’t Spel van den lansknecht (anoniem) circa 1500
[Teksteditie: C.F.P. Stutterheim (ed.), Twee onbekende tafelspelen, met inleiding en aantekeningen uitgegeven. H.J. Paris, Amsterdam, 1946, pp. 21-38 = Lansknecht ed. 1946]
[Hummelen 1 A 2] [Pikhaus 2]
Auteur
Anoniem. De taal wijst in de richting van de oostelijke Nederlanden (Limburg?).
Genre
Een tafelspel, meer bepaald een monoloog.
Situering / datering
Dit korte tafelspel (215 verzen) werd in handschrift aangetroffen te Rome in de Bibliotheek van het Vaticaan (hs. Barberiniana Latina nr. 186, X:4). Volgens Pikhaus dateert het uit het einde van de vijftiende of het begin van de zestiende eeuw. De titel is afkomstig van Stutterheim: in het handschrift ontbreekt de titel namelijk.
Inhoud
Een lansknecht pocht over zijn vechtcapaciteiten, tot hij schrikt van zijn eigen schaduw en deze begint uit te dagen.
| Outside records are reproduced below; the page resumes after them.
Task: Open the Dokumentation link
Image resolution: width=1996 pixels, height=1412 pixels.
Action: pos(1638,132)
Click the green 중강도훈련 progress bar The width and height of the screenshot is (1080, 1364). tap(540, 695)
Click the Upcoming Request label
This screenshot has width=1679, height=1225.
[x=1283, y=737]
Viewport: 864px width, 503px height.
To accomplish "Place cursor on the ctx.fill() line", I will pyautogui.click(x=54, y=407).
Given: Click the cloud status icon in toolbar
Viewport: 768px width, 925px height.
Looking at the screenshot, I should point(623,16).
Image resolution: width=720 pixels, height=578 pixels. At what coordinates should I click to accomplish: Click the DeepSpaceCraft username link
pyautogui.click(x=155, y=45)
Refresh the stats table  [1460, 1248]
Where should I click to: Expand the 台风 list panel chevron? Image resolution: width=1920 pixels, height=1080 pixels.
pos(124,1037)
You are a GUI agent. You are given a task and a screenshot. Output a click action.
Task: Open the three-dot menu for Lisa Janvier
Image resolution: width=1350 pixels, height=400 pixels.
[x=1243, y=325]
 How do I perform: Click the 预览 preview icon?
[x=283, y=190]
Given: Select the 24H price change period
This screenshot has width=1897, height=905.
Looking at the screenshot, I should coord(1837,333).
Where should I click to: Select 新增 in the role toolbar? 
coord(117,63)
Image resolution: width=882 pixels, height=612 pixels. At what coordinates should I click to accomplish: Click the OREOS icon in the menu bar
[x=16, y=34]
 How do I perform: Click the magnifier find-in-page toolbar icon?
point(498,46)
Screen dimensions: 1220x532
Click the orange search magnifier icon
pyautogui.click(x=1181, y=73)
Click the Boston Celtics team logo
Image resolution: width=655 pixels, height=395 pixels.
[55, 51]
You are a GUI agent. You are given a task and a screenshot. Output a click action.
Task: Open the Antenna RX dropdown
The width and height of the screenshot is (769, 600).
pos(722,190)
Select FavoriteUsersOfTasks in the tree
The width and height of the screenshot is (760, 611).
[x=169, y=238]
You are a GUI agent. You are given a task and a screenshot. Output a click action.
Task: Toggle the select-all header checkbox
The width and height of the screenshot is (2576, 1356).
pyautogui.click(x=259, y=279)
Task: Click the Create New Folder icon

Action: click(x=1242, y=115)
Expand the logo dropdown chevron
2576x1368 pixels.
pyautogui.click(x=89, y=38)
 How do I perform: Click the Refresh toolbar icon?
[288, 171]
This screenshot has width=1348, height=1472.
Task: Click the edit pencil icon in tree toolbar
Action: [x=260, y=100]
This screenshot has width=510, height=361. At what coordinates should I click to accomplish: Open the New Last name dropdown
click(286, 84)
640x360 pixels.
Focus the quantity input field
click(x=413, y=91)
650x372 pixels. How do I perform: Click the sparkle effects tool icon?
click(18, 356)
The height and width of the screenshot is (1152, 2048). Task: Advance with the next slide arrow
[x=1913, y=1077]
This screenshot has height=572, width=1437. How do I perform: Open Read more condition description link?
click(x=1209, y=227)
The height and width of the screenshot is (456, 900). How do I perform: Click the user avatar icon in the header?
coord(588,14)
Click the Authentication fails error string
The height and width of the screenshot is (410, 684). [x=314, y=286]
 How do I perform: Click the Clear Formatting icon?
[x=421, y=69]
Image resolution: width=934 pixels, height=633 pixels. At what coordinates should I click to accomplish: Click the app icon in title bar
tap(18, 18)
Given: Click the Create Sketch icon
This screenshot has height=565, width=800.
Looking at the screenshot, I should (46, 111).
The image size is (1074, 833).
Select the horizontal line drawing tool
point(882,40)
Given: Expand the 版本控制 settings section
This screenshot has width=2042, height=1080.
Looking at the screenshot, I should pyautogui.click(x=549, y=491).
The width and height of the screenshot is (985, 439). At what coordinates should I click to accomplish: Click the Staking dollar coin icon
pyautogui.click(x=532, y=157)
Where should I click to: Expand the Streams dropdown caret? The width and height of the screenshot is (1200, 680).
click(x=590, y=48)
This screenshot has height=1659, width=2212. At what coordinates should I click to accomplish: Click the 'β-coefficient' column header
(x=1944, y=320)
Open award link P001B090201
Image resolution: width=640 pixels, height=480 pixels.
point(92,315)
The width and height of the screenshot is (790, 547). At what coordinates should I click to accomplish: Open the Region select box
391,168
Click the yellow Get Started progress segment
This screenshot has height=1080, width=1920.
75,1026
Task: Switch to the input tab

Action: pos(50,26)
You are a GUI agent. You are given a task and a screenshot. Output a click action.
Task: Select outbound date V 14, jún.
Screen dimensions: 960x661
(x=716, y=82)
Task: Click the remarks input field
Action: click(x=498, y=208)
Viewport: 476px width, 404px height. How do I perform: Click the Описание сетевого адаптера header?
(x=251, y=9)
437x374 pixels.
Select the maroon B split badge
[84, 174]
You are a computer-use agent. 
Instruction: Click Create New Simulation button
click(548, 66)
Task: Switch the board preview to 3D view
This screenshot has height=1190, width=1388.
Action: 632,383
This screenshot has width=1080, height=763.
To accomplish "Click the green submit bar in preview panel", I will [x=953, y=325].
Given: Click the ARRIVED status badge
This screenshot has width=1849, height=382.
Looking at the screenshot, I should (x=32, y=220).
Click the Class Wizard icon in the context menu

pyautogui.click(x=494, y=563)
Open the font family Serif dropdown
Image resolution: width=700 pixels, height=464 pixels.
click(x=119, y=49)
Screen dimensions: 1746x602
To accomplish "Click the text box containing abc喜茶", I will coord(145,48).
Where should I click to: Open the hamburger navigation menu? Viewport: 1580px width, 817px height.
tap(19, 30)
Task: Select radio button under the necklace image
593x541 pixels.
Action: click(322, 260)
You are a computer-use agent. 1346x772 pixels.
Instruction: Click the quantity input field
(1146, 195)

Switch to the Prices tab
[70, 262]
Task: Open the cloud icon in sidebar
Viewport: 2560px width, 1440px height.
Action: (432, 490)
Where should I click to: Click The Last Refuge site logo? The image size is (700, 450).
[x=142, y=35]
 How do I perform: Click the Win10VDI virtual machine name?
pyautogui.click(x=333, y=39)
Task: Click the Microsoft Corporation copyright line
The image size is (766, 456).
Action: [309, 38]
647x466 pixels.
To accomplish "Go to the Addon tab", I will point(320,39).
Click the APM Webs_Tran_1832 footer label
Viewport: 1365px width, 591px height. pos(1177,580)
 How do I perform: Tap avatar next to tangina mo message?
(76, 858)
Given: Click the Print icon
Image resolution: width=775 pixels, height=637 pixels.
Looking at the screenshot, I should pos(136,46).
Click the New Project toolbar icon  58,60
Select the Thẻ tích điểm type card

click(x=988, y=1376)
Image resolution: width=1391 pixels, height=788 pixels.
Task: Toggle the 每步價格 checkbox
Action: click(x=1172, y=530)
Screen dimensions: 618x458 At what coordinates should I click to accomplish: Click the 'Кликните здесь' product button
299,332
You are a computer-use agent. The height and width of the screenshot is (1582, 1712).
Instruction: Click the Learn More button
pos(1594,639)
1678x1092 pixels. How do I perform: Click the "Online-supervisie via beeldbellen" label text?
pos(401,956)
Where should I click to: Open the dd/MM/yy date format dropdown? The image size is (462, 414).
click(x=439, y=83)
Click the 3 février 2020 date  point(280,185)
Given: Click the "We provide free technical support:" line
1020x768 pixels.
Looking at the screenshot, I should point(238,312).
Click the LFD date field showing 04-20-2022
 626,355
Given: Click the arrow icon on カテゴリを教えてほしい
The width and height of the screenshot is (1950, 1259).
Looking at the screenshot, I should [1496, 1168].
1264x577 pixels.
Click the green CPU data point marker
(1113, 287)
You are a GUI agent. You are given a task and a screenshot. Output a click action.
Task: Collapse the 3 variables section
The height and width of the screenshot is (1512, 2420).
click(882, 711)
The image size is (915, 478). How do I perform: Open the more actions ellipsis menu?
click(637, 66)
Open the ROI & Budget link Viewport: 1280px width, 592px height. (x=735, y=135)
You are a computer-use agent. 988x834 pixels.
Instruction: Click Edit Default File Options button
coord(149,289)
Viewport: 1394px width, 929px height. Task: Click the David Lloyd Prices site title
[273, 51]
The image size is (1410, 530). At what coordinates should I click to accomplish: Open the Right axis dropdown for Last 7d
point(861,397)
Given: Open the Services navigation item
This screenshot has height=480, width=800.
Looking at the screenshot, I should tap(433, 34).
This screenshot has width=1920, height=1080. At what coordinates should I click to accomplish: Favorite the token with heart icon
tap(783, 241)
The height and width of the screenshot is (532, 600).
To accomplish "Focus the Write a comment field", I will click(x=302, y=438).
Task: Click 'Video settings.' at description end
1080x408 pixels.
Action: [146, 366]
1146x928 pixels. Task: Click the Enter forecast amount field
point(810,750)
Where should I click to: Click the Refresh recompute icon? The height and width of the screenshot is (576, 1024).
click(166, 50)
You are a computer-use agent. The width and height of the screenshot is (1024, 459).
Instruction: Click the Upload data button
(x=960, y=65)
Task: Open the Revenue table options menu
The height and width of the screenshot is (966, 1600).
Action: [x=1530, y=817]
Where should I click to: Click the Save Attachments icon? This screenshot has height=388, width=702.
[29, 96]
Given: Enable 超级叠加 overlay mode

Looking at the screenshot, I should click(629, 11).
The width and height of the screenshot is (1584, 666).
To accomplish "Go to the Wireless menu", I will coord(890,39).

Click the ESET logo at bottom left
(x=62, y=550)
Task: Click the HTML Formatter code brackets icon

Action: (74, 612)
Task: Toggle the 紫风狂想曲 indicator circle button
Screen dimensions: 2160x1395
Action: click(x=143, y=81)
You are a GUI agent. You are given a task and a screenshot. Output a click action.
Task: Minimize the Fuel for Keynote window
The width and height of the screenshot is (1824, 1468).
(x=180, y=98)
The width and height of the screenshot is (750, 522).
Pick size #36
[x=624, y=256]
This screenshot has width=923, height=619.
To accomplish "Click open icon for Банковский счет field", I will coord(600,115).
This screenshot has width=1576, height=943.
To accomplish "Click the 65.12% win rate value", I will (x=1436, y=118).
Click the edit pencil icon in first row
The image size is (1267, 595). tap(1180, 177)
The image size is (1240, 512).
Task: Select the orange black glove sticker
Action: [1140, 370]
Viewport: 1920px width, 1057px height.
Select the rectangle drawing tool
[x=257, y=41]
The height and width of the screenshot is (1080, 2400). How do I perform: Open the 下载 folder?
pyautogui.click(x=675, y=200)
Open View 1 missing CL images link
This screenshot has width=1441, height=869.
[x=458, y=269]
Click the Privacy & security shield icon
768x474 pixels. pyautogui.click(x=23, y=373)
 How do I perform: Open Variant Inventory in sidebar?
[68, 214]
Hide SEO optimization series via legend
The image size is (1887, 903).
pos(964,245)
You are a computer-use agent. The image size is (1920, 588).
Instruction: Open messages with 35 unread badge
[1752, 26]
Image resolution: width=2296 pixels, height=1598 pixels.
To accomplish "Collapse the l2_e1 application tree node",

Als hij merkt dat zijn ‘tegenstander’ even sterk is als hijzelf, verzoent hij zich met hem door de hele zaak af te drinken.
Thematiek
Ondanks de sporadische religieuze formules is deze monoloog blijkbaar toch vooral bedoeld als entertainment. Wellicht ook negatieve zelfdefiniëring vanuit burgerlijk perspectief, waarbij dan gespot wordt met snoeverige, opvliegende lansknechten.
Receptie
Het tafelspel is een typisch rederijkersgenre. Dit tafelspel behoort dus tot de stadsliteratuur.
Profaan / religieus?
Profaan.
[explicit 28 december 1992]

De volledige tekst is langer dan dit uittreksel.